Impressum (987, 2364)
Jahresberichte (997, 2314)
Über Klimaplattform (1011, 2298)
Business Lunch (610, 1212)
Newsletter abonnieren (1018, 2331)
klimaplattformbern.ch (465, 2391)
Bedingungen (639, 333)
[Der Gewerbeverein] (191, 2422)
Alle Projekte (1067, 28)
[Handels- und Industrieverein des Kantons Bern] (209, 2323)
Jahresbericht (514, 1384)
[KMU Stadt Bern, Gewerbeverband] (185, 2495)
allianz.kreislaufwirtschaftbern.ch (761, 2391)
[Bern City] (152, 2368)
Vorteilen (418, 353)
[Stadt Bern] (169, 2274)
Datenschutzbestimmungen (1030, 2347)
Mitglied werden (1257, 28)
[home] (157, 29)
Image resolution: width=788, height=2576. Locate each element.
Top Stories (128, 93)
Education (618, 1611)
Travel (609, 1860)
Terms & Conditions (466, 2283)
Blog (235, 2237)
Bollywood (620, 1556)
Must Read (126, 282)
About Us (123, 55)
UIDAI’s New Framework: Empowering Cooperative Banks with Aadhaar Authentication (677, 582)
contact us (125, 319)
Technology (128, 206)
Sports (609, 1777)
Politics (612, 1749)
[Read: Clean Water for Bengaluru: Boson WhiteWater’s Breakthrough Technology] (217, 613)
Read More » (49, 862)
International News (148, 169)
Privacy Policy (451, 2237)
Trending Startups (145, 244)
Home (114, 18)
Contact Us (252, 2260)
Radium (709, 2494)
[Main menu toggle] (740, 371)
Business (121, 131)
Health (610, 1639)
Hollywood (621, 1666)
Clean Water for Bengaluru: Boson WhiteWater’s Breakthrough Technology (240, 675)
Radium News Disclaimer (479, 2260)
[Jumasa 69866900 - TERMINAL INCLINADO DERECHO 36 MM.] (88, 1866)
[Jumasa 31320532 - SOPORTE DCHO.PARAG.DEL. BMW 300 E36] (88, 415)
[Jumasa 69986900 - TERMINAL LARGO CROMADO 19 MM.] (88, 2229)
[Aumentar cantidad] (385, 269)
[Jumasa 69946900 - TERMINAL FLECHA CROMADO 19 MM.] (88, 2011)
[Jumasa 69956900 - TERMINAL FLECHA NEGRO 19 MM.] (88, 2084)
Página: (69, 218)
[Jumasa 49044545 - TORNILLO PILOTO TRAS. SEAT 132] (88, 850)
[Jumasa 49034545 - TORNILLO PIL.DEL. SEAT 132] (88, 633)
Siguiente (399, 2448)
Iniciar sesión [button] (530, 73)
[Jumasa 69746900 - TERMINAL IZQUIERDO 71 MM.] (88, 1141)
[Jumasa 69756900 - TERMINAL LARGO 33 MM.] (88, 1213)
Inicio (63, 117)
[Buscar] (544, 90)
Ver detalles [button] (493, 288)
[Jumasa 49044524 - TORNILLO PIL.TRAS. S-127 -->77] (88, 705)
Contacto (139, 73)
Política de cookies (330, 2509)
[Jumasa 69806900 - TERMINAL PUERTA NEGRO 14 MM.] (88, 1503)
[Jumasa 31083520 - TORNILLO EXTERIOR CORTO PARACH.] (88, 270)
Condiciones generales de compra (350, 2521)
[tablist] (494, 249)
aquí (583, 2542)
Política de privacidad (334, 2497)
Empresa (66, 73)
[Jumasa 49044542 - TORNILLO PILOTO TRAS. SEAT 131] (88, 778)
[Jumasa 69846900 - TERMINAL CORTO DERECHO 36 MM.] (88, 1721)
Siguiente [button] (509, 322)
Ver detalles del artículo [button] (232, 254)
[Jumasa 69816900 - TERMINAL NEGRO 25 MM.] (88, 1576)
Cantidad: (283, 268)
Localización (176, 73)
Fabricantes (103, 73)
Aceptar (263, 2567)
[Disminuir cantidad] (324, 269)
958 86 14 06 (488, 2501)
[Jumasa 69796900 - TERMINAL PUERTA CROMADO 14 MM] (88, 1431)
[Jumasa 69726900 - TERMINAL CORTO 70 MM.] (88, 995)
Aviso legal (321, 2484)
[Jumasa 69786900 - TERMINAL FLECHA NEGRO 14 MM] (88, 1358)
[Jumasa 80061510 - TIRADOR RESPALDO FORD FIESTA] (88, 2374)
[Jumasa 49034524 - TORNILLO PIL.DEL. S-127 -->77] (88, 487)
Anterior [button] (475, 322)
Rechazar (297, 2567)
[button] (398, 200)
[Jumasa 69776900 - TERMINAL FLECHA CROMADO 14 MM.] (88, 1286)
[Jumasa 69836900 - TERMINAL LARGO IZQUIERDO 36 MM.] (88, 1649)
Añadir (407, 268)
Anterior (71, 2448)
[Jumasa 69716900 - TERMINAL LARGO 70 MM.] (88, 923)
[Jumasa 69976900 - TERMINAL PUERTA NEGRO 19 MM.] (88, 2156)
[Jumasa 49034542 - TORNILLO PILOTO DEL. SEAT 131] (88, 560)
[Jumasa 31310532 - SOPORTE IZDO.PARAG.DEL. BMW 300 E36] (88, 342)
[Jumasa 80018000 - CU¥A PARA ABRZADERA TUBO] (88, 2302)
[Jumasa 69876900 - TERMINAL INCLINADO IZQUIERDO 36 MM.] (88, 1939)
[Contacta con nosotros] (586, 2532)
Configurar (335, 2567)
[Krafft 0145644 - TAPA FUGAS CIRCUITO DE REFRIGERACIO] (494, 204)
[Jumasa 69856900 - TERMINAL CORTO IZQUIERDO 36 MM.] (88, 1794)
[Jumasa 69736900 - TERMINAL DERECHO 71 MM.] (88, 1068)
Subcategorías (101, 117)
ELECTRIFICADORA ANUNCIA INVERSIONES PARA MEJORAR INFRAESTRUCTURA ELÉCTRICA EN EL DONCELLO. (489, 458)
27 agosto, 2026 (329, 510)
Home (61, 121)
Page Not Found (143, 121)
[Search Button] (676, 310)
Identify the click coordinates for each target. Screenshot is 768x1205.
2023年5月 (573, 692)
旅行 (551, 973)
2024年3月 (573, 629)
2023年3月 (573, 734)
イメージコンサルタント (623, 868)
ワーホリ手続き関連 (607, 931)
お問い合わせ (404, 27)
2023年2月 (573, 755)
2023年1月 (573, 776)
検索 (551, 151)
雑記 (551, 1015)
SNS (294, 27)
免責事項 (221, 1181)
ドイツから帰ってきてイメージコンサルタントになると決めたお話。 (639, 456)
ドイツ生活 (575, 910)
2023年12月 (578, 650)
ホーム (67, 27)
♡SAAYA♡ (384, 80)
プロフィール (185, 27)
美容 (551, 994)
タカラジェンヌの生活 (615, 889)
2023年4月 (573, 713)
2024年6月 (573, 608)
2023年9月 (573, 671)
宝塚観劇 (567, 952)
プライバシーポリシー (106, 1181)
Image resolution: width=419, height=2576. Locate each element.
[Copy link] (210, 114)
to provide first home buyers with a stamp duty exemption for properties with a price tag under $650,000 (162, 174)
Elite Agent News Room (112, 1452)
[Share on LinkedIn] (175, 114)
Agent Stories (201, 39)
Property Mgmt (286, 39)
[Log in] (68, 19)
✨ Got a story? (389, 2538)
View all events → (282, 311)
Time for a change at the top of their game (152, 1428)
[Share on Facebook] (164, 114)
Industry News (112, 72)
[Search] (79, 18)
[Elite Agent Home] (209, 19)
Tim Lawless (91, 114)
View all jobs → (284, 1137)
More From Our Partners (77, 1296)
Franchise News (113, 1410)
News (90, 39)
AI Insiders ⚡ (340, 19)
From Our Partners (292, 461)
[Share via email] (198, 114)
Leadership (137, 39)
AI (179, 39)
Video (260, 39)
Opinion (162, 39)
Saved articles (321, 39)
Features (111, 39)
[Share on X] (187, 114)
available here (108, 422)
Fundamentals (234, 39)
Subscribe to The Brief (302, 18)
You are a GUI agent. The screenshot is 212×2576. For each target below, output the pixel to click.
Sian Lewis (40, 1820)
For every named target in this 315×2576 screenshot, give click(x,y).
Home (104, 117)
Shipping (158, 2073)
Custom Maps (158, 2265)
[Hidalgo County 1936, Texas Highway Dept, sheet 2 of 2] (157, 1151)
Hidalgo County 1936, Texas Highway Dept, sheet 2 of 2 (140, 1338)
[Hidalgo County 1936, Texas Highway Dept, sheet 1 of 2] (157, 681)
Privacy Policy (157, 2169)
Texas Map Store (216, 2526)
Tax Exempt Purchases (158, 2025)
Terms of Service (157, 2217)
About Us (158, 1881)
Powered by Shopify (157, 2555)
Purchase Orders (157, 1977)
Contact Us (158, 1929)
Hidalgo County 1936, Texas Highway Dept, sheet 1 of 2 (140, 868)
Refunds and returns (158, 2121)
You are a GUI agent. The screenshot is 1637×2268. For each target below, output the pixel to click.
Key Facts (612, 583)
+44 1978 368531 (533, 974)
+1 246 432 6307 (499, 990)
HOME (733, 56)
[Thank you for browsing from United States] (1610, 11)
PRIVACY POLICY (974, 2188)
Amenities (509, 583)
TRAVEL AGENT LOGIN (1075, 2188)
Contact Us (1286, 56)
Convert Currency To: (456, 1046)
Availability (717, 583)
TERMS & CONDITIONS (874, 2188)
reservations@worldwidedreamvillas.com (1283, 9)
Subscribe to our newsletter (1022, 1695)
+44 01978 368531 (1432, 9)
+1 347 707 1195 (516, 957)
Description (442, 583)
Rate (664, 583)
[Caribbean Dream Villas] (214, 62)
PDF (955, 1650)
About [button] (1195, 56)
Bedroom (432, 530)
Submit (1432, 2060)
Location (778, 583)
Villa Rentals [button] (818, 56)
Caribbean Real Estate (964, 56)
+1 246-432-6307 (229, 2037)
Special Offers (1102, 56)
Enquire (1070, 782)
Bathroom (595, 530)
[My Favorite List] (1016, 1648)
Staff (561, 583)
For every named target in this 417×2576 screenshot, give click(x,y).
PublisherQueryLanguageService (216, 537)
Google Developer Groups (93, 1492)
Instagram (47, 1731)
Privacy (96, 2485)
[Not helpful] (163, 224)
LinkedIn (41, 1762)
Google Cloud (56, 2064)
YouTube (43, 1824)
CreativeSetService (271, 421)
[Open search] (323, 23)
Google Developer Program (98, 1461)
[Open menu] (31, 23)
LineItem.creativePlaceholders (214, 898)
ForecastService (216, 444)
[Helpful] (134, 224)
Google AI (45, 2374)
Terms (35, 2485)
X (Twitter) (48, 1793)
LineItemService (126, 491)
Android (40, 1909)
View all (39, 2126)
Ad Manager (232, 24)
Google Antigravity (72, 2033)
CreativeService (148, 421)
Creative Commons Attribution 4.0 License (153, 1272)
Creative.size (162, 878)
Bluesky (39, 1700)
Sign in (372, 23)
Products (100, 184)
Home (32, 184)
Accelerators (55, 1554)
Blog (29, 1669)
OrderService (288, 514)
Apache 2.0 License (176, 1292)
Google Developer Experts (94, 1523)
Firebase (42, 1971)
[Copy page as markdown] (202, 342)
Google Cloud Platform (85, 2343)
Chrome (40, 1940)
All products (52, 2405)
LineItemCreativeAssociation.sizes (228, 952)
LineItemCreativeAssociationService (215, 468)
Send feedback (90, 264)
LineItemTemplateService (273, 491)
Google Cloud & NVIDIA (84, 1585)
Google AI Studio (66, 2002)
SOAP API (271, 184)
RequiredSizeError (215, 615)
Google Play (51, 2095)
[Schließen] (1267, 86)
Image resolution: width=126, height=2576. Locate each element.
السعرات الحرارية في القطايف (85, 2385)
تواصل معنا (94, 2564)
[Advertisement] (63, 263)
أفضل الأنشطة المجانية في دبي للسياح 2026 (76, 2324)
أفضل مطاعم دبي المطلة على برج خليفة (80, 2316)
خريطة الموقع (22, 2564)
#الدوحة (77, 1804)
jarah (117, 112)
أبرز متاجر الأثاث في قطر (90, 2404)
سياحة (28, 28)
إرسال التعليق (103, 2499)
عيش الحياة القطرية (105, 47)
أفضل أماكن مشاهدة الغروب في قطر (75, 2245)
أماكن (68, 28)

Work instructions - Each line holding the word "Water" must be pulled from the records.

Solution to the problem -
[Read: Clean Water for Bengaluru: Boson WhiteWater’s Breakthrough Technology] (217, 613)
Clean Water for Bengaluru: Boson WhiteWater’s Breakthrough Technology (240, 675)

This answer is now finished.